4 Maar hoor het woord van de HEERE, Zedekia, koning van Juda! Zo zegt de HEERE over u: U zult niet sterven door het zwaard,
5 u zult sterven in vrede. En zoals er vuren ontstoken zijn voor uw vaderen, de vroegere koningen, die vóór u waren, zo zullen zij ook voor u vuren branden en over u rouw bedrijven door te roepen : Ach heer! Ík immers heb dit woord gesproken, spreekt de HEERE.

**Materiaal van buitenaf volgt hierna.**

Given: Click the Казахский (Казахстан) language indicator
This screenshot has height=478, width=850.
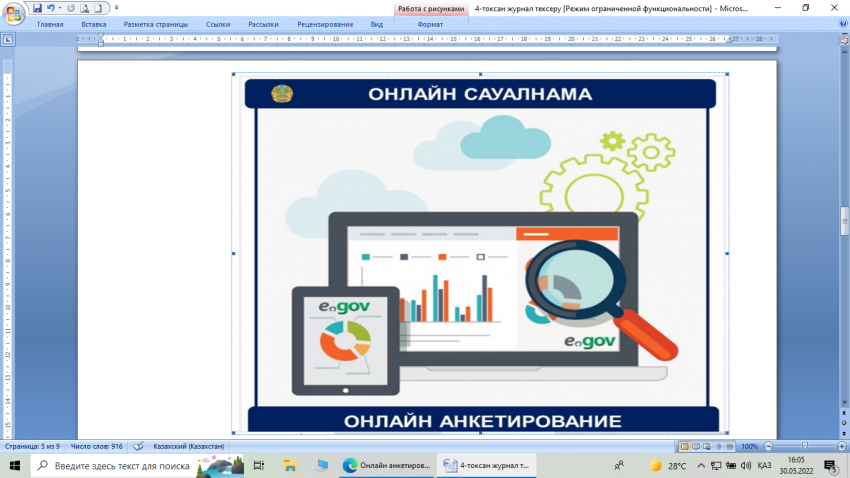Looking at the screenshot, I should click(x=187, y=446).
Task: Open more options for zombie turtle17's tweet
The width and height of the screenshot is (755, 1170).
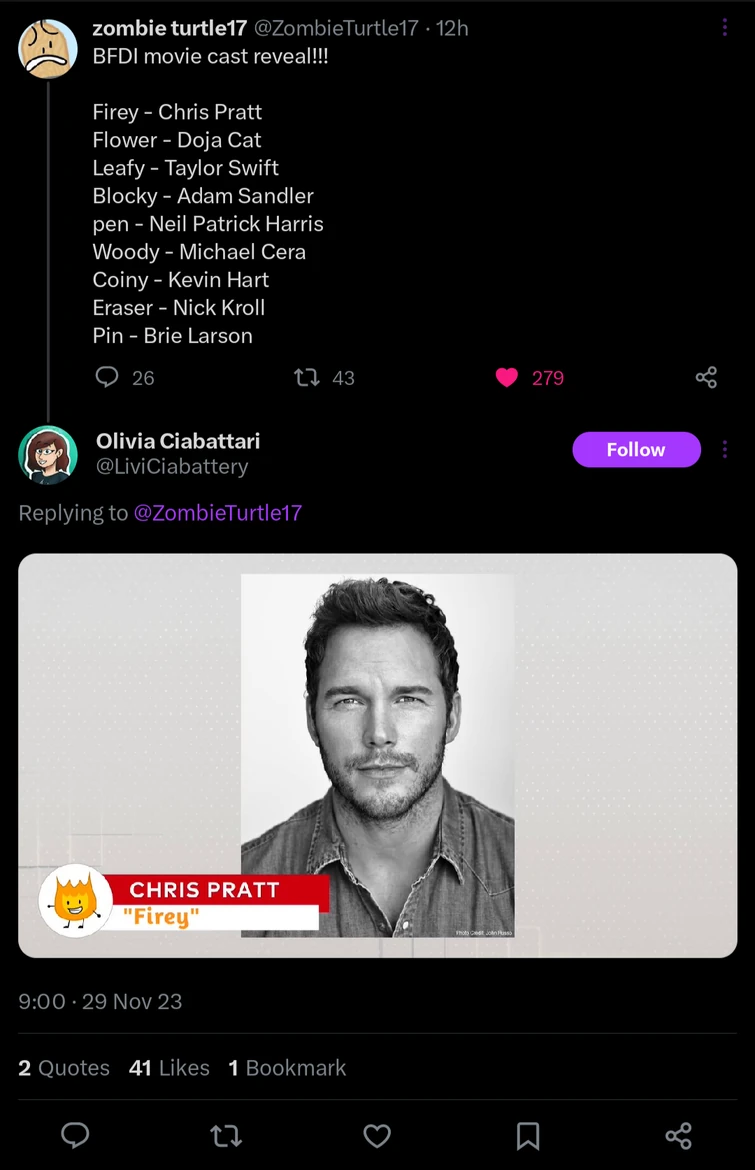Action: click(724, 28)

6 Toen de profeet Jeremia al deze woorden tot Zedekia, de koning van Juda, in Jeruzalem, sprak,
7 streed het leger van de koning van Babel tegen Jeruzalem en tegen al de steden van Juda die nog over waren, tegen Lachis en tegen Azeka, want die waren als versterkte steden overgebleven onder de steden van Juda.
Straf voor woordbreuk
8 Het woord dat van de HEERE gekomen is tot Jeremia, nadat koning Zedekia een verbond had gesloten met heel het volk dat in Jeruzalem was, om voor hen vrijlating af te kondigen,
9 zodat ieder zijn slaaf, en ieder zijn slavin, die een Hebreeër of Hebreeuwse was, vrij liet weggaan, zodat niemand bij hen meer als slaaf bij een Judeeër, zijn broeder, zou dienen.
10 Al de vorsten en heel het volk die het verbond waren aangegaan, gaven er gehoor aan dat ieder zijn slaaf en ieder zijn slavin vrij zou laten weggaan, zodat zij bij hen niet meer zouden dienen. Zij gehoorzaamden en lieten hen gaan.
11 Daarna kwamen zij er echter op terug en lieten de slaven en de slavinnen terugkomen die zij vrij hadden laten weggaan, en onderwierpen hen weer als slaven en als slavinnen.
12 Toen kwam het woord van de HEERE tot Jeremia van de HEERE:
13 Zo zegt de HEERE, de God van Israël: Ík heb een verbond gesloten met uw vaderen, op de dag dat Ik hen uit het land Egypte leidde, uit het slavenhuis, en zei:
14 Na verloop van zeven jaar moet ieder zijn Hebreeuwse broeder die zich aan u verkocht heeft, laten gaan. Als hij u zes jaar gediend heeft, moet u hem vrij van u laten weggaan. Maar uw vaderen hebben niet naar Mij geluisterd en hebben hun oor niet geneigd.
15 Ú hebt zich heden wel bekeerd en gedaan wat recht is in Mijn ogen door ieder voor zijn naaste vrijlating af te kondigen, en u hebt wel een verbond gesloten voor Mijn aangezicht in het huis waarover Mijn Naam is uitgeroepen,
16 maar u bent er weer op teruggekomen en hebt Mijn Naam ontheiligd. Ieder heeft zijn slaaf en ieder zijn slavin laten terugkomen, die u overeenkomstig hun verlangen vrij had laten weggaan, en u hebt hen weer onderworpen om voor u tot slaven en tot slavinnen te zijn.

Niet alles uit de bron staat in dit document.